#### WHAT TO PRODUCE
Copy every line of the records below, keeping each character unchanged.

[Dataset entries]
*****

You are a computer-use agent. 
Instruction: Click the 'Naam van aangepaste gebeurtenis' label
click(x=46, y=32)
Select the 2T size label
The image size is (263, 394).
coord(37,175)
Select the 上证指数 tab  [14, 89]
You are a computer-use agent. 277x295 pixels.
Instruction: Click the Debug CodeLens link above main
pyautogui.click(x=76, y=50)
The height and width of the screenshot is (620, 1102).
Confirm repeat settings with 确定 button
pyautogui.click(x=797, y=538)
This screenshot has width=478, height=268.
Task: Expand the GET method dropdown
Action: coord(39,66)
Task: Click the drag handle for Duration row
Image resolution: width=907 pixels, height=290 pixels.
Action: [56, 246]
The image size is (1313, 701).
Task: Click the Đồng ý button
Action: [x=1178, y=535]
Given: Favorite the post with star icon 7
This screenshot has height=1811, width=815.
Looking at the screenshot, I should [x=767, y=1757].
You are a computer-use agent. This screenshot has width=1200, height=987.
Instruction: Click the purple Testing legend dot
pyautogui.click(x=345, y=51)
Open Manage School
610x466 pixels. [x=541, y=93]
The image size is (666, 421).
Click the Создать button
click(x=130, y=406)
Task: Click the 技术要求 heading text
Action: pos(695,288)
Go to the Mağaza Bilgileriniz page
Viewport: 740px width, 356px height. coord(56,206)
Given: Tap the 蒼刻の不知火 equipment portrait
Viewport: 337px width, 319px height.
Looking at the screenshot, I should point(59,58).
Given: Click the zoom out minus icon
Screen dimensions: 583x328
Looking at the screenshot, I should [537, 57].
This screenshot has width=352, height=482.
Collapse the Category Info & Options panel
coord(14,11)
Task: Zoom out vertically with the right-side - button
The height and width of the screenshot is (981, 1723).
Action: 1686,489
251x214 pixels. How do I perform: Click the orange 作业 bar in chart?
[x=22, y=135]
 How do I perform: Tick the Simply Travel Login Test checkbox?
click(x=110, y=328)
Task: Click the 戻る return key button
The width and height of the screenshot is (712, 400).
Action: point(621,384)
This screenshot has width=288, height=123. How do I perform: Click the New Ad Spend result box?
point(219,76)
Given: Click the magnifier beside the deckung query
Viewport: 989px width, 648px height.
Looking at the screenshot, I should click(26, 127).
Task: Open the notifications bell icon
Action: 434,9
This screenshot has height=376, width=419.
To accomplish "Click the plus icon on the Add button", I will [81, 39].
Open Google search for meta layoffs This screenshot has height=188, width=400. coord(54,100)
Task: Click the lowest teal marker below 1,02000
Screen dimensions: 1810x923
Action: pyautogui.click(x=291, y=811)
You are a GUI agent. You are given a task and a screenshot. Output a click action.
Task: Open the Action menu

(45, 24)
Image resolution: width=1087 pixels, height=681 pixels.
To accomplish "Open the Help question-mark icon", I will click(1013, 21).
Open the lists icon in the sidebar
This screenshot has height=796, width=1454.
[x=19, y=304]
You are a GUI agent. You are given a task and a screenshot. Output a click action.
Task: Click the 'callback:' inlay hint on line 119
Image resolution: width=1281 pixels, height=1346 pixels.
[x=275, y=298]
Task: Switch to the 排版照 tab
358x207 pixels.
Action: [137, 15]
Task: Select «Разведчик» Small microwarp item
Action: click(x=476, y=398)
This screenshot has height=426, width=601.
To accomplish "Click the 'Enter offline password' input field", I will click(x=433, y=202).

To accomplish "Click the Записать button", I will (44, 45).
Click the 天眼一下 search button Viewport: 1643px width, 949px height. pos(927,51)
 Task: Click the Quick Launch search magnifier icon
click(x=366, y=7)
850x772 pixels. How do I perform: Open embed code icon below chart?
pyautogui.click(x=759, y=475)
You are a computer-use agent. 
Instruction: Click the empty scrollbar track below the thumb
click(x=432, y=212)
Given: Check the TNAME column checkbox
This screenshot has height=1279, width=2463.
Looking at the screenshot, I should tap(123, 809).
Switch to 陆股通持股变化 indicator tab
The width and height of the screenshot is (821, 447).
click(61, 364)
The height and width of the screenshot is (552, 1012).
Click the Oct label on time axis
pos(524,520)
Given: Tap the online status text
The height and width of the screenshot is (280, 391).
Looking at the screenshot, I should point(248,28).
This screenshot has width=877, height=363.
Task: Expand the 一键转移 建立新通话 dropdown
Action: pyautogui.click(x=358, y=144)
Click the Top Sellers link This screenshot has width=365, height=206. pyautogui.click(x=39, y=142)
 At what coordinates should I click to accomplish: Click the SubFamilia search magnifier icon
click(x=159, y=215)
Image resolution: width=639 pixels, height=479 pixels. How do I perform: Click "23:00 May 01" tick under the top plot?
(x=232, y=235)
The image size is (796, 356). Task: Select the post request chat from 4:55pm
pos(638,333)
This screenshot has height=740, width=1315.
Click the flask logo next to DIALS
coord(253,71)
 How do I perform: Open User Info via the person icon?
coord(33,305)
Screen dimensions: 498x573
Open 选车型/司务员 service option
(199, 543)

*****

#### THE RESPONSE
You are a computer-use agent. 
Instruction: Click the 'Naam van aangepaste gebeurtenis' label
click(x=46, y=32)
Select the 2T size label
The image size is (263, 394).
coord(37,175)
Select the 上证指数 tab  [14, 89]
You are a computer-use agent. 277x295 pixels.
Instruction: Click the Debug CodeLens link above main
pyautogui.click(x=76, y=50)
The height and width of the screenshot is (620, 1102).
Confirm repeat settings with 确定 button
pyautogui.click(x=797, y=538)
This screenshot has width=478, height=268.
Task: Expand the GET method dropdown
Action: coord(39,66)
Task: Click the drag handle for Duration row
Image resolution: width=907 pixels, height=290 pixels.
Action: [56, 246]
The image size is (1313, 701).
Task: Click the Đồng ý button
Action: [x=1178, y=535]
Given: Favorite the post with star icon 7
This screenshot has height=1811, width=815.
Looking at the screenshot, I should [x=767, y=1757].
You are a computer-use agent. This screenshot has width=1200, height=987.
Instruction: Click the purple Testing legend dot
pyautogui.click(x=345, y=51)
Open Manage School
610x466 pixels. [x=541, y=93]
The image size is (666, 421).
Click the Создать button
click(x=130, y=406)
Task: Click the 技术要求 heading text
Action: pos(695,288)
Go to the Mağaza Bilgileriniz page
Viewport: 740px width, 356px height. coord(56,206)
Given: Tap the 蒼刻の不知火 equipment portrait
Viewport: 337px width, 319px height.
Looking at the screenshot, I should point(59,58).
Given: Click the zoom out minus icon
Screen dimensions: 583x328
Looking at the screenshot, I should [537, 57].
This screenshot has width=352, height=482.
Collapse the Category Info & Options panel
coord(14,11)
Task: Zoom out vertically with the right-side - button
The height and width of the screenshot is (981, 1723).
Action: 1686,489
251x214 pixels. How do I perform: Click the orange 作业 bar in chart?
[x=22, y=135]
 How do I perform: Tick the Simply Travel Login Test checkbox?
click(x=110, y=328)
Task: Click the 戻る return key button
The width and height of the screenshot is (712, 400).
Action: point(621,384)
This screenshot has width=288, height=123. How do I perform: Click the New Ad Spend result box?
point(219,76)
Given: Click the magnifier beside the deckung query
Viewport: 989px width, 648px height.
Looking at the screenshot, I should click(26, 127).
Task: Open the notifications bell icon
Action: 434,9
This screenshot has height=376, width=419.
To accomplish "Click the plus icon on the Add button", I will [81, 39].
Open Google search for meta layoffs This screenshot has height=188, width=400. coord(54,100)
Task: Click the lowest teal marker below 1,02000
Screen dimensions: 1810x923
Action: pyautogui.click(x=291, y=811)
You are a GUI agent. You are given a task and a screenshot. Output a click action.
Task: Open the Action menu

(45, 24)
Image resolution: width=1087 pixels, height=681 pixels.
To accomplish "Open the Help question-mark icon", I will click(1013, 21).
Open the lists icon in the sidebar
This screenshot has height=796, width=1454.
[x=19, y=304]
You are a GUI agent. You are given a task and a screenshot. Output a click action.
Task: Click the 'callback:' inlay hint on line 119
Image resolution: width=1281 pixels, height=1346 pixels.
[x=275, y=298]
Task: Switch to the 排版照 tab
358x207 pixels.
Action: [137, 15]
Task: Select «Разведчик» Small microwarp item
Action: click(x=476, y=398)
This screenshot has height=426, width=601.
To accomplish "Click the 'Enter offline password' input field", I will click(x=433, y=202).

To accomplish "Click the Записать button", I will (44, 45).
Click the 天眼一下 search button Viewport: 1643px width, 949px height. pos(927,51)
 Task: Click the Quick Launch search magnifier icon
click(x=366, y=7)
850x772 pixels. How do I perform: Open embed code icon below chart?
pyautogui.click(x=759, y=475)
You are a computer-use agent. 
Instruction: Click the empty scrollbar track below the thumb
click(x=432, y=212)
Given: Check the TNAME column checkbox
This screenshot has height=1279, width=2463.
Looking at the screenshot, I should tap(123, 809).
Switch to 陆股通持股变化 indicator tab
The width and height of the screenshot is (821, 447).
click(61, 364)
The height and width of the screenshot is (552, 1012).
Click the Oct label on time axis
pos(524,520)
Given: Tap the online status text
The height and width of the screenshot is (280, 391).
Looking at the screenshot, I should point(248,28).
This screenshot has width=877, height=363.
Task: Expand the 一键转移 建立新通话 dropdown
Action: pyautogui.click(x=358, y=144)
Click the Top Sellers link This screenshot has width=365, height=206. pyautogui.click(x=39, y=142)
 At what coordinates should I click to accomplish: Click the SubFamilia search magnifier icon
click(x=159, y=215)
Image resolution: width=639 pixels, height=479 pixels. How do I perform: Click "23:00 May 01" tick under the top plot?
(x=232, y=235)
The image size is (796, 356). Task: Select the post request chat from 4:55pm
pos(638,333)
This screenshot has height=740, width=1315.
Click the flask logo next to DIALS
coord(253,71)
 How do I perform: Open User Info via the person icon?
coord(33,305)
Screen dimensions: 498x573
Open 选车型/司务员 service option
(199, 543)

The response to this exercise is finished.